SEPTEMBER 12, 2016, TANZANIA, Africa – The African elephant can be as tall as 14 feet, weigh more than 15,000 pounds, and live up to 70 years. The already formidable animal’s sharp tusks can grow as long as 10 feet, which serve as additional insurance against any would-be predators.
It’s a sad irony then, that these tusks are also the reason some African Elephant populations are at risk. Recent surveys by the Tanzania government have shown that the country’s elephant population has declined dramatically due to poachers hunting the mammals for their ivory tusks.
What’s worse, the Center for Strategic and International Studies reports that ivory poached by violent extremist organizations is bartered for weapons and ammunition, compounding a conservation problem with an even larger security problem.

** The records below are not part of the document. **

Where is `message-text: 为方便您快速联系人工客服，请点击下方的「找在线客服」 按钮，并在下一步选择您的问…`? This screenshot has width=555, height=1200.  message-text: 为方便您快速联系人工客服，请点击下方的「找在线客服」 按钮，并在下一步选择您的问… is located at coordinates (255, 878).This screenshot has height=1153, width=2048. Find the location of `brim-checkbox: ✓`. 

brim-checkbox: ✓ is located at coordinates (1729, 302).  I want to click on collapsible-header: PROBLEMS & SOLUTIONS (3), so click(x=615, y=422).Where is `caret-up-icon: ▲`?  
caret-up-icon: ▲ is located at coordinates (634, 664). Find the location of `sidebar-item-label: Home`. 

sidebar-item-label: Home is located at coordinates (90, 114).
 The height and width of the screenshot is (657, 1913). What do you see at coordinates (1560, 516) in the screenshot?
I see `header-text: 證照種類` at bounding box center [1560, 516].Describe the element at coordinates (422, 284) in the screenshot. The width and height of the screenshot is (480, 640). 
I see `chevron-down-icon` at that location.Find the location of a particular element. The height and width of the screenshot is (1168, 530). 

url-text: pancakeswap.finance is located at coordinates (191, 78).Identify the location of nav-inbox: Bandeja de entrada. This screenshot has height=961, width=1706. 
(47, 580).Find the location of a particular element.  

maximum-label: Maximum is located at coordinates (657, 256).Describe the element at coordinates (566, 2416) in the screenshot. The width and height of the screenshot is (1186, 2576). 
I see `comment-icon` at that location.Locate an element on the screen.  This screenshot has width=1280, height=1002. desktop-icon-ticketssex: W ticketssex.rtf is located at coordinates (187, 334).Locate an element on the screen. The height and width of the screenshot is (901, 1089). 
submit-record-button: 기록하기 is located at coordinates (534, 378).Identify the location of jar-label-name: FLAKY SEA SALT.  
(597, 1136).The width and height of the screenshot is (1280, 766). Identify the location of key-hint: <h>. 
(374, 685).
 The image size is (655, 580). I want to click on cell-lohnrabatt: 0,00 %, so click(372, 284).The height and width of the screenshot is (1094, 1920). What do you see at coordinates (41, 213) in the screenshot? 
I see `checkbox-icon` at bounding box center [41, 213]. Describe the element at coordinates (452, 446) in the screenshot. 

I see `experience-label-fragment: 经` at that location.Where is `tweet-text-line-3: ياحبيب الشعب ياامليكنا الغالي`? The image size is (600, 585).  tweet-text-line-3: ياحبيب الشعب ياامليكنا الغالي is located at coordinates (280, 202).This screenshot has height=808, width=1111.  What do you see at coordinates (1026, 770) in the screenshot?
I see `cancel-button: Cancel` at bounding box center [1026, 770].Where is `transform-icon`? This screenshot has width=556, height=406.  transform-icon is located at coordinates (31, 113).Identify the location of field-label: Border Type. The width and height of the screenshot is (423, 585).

To combat the threat, Tanzania’s park and game reserve rangers have teamed with members of the U.S. Army’s 403rd Civil Affairs Battalion, a component of Combined Joint Task Force-Horn of Africa, and North Carolina National Guard, to conduct anti-poaching training from July to September 2016, at Rungwa Game Reserve, Tanzania.
“Tanzania has the second highest concentration of African elephants on the continent. Their population has been halved in the past ten years. It’s a crisis that not only affects east Africa — it affects the whole world,” said Capt. Michael Wilson, 403rd Civil Affairs Battalion team leader.
During the two months of training, Army Soldiers focused on building the Rungwa Park rangers’ knowledge of combat patrol and first aid and taught them movements that should increase their effectiveness at tracking, capturing and arresting illegal poachers in the Rungwa game reserve.
“The goal for this training mission was to train 20 to 40 rangers in field craft,” Wilson said. “As an instructor in part of the counter illicit trade training team, I conducted medical training, intelligence training, a full [spectrum] of training activities.”
The training is helping the rangers adapt to the poachers’ methods, according to Domina Mgelwa, a Rungwa Game Reserve game officer.
“We think [U.S. Soldiers] are more experienced in the field and they have more techniques which are important for us,” Mgelwa said. “Time changes and techniques change, so we need some new knowledge.”
The Army soldiers also taught the rangers small unit tactics and several battlefield skills that they can use to counter threats they encounter in the wild. Wilson described the rangers as enthusiastic students, in spite of the difficulty of the training.
“They came to class everyday ready to learn and — truth be told — we often took them outside of their comfort zone,” Wilson continued. They never complained, they did what we asked of them, and I think the benefit is that they will go away with skills and knowledge that will stay with them for their remaining time as rangers. ”
Moses Munya, the game reserve’s senior game warden, said that the training has given him the knowledge and the skills he needs to fight the poachers. It is knowledge that he plans to pass on to his colleagues when he returns to his work station.
“I appreciate the Americans’ practice. They gave us the directives, and I also like the military tactics,” Munya said. “They have trained us on how to crawl and different formations to reach the poachers’ camp or even capture the poachers.”
Wilson is also confident that the training will go a long way toward helping the rangers save an elephant population that has dwindled to fewer than 44,000.
“I believe now that these rangers will be more effective in the bush in hunting poachers, and I believe the statistics will eventually bear out that our actions here have had a positive impact,” he said.